Now Max cleverly got his brother Dave to pose in a clown suit for the creation of some live action reference footage. This gave birth to the first rotoscoped cartoon character “Koko the Clown”. The cartoons were immediately popular. A reviewer for the New York Times wrote in 1919,“After a deluge of pen-and-ink ‘comedies’ in which figures move with mechanical jerks with little or no wit to guide them, it is a treat to watch the smooth action of Mr. Fleischer’s figure”

The still at the head of this article features legendary band leader and singer Cab Calloway performing “Minnie the Moocher” in 1932. You can see the animation here At the start you see footage of Calloway’s idiosyncratic act, and then at various times like 1:52 or 2:25 you’ll see a walrus creature whose movement has been rotoscoped or traced from Calloway’s performance.

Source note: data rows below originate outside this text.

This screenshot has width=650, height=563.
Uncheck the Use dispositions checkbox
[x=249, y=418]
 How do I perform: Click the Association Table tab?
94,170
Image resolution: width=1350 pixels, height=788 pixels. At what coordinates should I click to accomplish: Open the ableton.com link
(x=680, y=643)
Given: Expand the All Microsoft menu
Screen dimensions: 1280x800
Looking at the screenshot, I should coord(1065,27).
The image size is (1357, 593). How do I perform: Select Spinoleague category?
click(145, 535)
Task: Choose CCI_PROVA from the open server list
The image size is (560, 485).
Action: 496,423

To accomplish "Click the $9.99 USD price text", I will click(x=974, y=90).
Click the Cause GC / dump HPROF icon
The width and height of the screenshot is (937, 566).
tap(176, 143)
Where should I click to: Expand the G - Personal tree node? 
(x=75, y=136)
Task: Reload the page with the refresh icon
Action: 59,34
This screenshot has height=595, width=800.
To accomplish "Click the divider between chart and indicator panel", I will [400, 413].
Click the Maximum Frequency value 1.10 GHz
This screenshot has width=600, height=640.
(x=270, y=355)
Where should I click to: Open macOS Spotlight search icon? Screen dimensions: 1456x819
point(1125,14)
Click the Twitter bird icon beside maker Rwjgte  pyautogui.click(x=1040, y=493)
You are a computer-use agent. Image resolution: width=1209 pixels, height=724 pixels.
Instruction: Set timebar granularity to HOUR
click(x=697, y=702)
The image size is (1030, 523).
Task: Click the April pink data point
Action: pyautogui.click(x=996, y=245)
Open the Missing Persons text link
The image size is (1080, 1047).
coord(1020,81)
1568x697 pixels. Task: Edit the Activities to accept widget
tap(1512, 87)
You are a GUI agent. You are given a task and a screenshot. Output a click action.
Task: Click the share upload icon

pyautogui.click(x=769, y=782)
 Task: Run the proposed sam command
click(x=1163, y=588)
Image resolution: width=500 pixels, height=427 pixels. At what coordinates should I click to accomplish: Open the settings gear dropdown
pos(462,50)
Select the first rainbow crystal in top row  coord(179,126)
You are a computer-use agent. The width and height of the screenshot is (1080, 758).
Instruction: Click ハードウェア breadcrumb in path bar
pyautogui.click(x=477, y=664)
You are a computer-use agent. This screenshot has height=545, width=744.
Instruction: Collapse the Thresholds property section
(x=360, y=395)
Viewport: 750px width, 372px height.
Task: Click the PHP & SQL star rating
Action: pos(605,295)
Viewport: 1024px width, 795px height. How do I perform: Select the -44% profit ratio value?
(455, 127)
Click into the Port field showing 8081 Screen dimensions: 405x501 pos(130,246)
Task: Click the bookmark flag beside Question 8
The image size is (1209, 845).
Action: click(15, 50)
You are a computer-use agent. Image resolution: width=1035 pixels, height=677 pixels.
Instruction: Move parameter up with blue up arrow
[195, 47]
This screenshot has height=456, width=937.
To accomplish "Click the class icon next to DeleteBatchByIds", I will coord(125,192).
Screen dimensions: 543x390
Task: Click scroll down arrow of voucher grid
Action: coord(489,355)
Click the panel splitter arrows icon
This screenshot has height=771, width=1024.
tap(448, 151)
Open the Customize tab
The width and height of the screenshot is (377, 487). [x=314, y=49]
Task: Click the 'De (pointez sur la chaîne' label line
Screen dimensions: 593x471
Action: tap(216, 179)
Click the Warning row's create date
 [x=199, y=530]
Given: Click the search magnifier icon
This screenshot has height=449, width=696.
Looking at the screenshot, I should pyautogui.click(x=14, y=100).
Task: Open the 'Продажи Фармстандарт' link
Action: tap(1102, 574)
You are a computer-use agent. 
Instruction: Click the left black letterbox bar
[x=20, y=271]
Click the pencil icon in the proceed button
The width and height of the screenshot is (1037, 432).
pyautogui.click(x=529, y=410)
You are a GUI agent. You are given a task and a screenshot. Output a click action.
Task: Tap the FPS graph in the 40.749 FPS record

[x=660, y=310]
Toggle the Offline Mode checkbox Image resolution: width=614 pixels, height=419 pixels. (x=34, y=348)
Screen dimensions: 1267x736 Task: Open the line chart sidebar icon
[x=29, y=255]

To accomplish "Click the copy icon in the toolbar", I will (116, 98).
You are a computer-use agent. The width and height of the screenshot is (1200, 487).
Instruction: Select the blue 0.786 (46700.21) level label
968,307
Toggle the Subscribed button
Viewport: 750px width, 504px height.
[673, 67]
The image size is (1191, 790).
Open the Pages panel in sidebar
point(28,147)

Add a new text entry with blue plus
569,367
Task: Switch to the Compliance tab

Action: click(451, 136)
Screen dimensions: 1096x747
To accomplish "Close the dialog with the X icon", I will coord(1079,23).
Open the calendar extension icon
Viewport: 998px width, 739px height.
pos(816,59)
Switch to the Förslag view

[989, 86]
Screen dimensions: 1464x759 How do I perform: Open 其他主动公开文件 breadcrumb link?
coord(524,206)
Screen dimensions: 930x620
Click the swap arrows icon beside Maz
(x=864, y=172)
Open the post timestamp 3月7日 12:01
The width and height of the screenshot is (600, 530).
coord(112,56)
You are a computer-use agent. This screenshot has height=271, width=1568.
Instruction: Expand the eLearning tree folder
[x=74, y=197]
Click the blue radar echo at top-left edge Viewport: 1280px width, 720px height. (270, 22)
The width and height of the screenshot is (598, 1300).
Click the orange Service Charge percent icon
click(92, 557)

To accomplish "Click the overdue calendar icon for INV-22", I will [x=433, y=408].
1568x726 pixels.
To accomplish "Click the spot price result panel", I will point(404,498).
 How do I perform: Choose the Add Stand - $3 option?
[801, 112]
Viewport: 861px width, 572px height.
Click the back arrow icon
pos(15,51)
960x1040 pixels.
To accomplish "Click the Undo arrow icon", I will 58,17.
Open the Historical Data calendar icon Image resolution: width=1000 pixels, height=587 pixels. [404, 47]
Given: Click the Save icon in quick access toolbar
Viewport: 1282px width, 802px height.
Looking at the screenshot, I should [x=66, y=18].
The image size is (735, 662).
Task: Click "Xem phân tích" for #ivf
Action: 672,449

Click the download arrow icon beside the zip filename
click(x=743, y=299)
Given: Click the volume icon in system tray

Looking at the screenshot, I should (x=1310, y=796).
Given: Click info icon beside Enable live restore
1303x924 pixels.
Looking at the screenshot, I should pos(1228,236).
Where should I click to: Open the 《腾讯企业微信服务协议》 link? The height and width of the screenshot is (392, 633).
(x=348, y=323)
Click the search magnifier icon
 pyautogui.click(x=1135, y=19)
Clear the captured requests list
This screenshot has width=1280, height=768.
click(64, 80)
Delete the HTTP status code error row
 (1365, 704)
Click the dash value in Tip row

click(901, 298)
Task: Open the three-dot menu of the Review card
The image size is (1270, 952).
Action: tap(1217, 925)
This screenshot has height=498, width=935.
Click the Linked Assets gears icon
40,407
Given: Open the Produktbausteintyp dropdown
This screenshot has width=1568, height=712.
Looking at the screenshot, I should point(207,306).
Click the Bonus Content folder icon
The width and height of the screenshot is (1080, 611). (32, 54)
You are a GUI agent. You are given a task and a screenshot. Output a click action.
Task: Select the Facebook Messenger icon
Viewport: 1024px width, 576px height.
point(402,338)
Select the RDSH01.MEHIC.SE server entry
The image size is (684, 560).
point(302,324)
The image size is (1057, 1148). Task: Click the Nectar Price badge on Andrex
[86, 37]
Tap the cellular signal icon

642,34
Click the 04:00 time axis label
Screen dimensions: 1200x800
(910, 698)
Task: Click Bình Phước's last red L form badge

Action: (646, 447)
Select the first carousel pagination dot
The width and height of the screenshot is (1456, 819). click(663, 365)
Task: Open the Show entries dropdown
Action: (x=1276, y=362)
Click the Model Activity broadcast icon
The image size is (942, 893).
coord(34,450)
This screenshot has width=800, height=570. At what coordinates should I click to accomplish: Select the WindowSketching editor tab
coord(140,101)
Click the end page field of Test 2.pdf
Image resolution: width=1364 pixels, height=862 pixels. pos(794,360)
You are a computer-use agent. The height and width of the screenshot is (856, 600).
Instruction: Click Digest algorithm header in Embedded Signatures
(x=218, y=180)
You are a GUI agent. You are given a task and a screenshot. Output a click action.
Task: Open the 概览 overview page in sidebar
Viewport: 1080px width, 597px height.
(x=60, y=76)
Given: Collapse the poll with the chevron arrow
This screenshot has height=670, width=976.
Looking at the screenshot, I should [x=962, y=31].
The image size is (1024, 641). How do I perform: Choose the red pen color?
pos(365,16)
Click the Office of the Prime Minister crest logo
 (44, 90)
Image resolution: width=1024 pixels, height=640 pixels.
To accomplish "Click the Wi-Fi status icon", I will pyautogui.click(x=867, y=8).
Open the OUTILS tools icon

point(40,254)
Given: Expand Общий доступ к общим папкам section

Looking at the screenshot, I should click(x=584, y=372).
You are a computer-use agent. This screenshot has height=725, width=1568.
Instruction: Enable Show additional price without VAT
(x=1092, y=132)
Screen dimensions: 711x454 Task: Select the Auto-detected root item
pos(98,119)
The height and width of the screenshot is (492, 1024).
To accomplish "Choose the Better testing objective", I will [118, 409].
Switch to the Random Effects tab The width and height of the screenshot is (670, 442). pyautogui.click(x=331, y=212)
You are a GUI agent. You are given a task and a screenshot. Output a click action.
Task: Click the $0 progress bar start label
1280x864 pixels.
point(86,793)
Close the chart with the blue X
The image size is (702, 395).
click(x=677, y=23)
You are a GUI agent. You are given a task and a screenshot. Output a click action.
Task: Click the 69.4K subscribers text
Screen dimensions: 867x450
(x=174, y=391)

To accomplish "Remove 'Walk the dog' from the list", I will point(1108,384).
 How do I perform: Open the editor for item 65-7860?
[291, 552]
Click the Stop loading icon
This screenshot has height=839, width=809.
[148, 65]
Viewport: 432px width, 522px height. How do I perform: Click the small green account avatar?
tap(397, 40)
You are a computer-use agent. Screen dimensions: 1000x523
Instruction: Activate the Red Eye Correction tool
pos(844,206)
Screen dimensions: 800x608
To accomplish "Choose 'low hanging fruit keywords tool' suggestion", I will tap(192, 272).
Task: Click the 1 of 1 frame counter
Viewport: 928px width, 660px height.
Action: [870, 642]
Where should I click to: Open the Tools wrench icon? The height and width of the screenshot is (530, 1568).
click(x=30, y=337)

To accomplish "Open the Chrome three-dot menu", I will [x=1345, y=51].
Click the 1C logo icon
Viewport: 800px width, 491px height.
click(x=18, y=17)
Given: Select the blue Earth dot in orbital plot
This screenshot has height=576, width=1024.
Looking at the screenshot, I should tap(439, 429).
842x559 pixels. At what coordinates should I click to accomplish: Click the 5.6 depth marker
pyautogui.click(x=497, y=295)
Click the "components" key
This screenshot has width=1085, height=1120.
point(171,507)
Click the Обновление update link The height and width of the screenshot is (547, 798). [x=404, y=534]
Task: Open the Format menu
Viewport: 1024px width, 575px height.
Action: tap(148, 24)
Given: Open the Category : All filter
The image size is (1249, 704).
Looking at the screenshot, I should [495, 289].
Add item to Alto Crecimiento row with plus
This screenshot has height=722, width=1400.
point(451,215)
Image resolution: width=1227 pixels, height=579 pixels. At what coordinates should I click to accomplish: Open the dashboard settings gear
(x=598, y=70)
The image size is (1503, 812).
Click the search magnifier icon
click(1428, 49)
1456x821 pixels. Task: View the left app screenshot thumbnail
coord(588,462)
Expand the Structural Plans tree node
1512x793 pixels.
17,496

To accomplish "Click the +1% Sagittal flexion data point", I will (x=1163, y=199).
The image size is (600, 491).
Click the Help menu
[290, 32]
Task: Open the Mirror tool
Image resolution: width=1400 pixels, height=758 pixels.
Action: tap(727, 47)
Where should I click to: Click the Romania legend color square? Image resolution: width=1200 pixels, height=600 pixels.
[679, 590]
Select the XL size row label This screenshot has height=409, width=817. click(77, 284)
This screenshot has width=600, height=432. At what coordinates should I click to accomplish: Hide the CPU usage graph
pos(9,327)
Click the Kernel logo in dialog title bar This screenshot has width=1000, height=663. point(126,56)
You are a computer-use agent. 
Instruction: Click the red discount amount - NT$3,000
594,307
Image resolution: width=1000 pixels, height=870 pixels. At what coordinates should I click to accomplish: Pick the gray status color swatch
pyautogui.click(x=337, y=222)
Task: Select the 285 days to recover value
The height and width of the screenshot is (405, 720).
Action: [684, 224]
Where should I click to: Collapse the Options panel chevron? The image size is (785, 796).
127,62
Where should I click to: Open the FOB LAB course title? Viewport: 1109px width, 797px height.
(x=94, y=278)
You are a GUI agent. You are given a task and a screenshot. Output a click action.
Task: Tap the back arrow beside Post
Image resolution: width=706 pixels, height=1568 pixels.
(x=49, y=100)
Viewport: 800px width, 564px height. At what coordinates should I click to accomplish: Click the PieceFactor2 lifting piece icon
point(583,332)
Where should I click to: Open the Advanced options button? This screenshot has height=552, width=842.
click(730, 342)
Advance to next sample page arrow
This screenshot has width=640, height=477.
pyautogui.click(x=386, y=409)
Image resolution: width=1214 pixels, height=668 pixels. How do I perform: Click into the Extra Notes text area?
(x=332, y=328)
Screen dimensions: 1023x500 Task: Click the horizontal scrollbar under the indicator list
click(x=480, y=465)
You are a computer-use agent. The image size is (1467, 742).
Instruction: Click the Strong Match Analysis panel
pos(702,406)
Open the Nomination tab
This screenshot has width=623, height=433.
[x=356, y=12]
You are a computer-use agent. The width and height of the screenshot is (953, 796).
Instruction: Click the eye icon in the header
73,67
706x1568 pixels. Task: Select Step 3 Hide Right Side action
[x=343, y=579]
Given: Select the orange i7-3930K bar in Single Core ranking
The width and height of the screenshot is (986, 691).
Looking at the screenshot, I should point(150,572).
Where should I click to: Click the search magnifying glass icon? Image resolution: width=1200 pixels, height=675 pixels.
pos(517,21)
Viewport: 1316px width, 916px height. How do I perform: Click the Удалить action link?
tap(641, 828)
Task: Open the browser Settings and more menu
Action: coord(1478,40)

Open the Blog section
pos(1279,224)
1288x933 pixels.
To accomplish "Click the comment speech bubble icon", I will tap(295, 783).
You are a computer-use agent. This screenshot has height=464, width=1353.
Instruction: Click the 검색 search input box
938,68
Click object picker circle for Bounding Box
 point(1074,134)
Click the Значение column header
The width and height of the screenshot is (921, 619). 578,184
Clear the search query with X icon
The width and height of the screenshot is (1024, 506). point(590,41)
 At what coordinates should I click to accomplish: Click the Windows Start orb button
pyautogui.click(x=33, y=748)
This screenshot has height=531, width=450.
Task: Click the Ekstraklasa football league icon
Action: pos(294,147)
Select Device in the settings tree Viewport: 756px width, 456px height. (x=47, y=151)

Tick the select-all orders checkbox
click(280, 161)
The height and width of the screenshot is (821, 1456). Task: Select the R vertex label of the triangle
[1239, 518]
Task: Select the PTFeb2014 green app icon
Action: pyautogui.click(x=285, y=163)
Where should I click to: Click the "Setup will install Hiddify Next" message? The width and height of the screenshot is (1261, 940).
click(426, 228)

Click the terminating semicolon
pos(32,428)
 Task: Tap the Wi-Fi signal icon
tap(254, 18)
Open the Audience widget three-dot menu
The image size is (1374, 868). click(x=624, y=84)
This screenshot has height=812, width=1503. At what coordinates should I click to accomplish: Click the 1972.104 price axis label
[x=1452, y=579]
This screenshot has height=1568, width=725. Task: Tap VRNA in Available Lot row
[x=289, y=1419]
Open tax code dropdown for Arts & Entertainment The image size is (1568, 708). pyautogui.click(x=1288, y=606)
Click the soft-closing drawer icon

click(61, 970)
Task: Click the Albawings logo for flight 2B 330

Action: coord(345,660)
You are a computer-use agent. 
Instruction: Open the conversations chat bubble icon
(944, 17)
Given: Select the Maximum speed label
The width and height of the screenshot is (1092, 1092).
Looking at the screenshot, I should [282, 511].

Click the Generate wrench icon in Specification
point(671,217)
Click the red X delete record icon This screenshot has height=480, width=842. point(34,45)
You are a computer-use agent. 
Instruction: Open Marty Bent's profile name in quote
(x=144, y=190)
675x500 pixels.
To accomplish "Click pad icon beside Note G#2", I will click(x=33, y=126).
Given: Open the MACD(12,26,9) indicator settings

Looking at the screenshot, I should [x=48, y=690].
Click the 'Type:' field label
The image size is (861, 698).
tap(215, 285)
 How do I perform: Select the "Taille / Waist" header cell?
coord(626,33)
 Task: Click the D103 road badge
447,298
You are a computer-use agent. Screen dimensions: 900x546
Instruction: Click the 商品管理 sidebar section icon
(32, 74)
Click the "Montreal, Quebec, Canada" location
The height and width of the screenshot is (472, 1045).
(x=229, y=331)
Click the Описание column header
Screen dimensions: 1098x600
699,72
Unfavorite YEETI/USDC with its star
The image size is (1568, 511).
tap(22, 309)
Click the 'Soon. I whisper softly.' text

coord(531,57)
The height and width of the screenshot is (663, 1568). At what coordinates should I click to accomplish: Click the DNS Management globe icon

This technique was eventually copied by Disney, who famously used it in the animation Snow White. Disney hired a dancer, Marjorie Belcher.Rotoscoping her movements sped up production and gave the animators a realistic reference movement. This tracing of real action soon got adopted elsewhere and took off.

Famous animator Walter Lantz explained “I would take the old Charlie Chaplin films and project them one frame at a time, make a drawing over Chaplin’s action, and flip the drawings to see how he moved. That’s how most of us learned to animate.”

VFX and Roto

Now as VFX matured and film makers started using mattes, rotoscoping became a great way to juxtapose and combine different characters and scenes. You could now draw a matte if you couldn’t key one.

In Return of the Jedi (1983) animated walking vehicles (called AT-ATs or All Terrain Armoured Transport) were matted into real forest scenes. A‘hold out matte’ of some of the trees in the forest of Endor were hand rotoscoped frame by frame to create a matte. These were protected during optical printing, so the AT-ATs appear to walk between trees, adding a sense they were really there, in the midst of the action.

Alfred Hitchcock’s The Birds (1963) needed scores of birds to attack a small town. It wasn’t possible to control the birds of course, or even key them against a background, and the nature of the shots meant the birds and a luma key against a sky wasn’t possible (some were white birds), especially as many were originally shot against cliffs, beach, or sea. So, tracing the birds was the only option. Rotoscoping the 500 frames in one shot of the attack took two artists 3 months to complete. Of course these are pre-digital film examples, but even today roto’ing big shots in feature films can take weeks.
Roto in the digital age

Most VFX based programmes have rotoscoping and masking capabilities these days. Some people prefer dedicated specialist software likeSilhouette or Mocha when they have tricky work to do.

Roto in the digital age is not all about making mattes. The same tools can digitally paint and be used to remove objects from the film- like pylons, boom mics, or the public straying into shot. In the context of this week, roto is a great aid to strengthening keys. Maybe your keyed figure looks great except for one arm- in that case a well-drawn roto of that arm can be added to the matte created by the key, thus saving the key. In one of this week’s Blaine Brothers clips you’ll see Chris using masks to protect and show breath coming from a character’s mouth. That kind of subtlety at that kind of speed was undreamt of by those who had to roto film footage before the digital era. However the same skill of a good eye and attention to detail combined with tons of patience is still needed today. With VFX, if you want good results, you need to put the time in.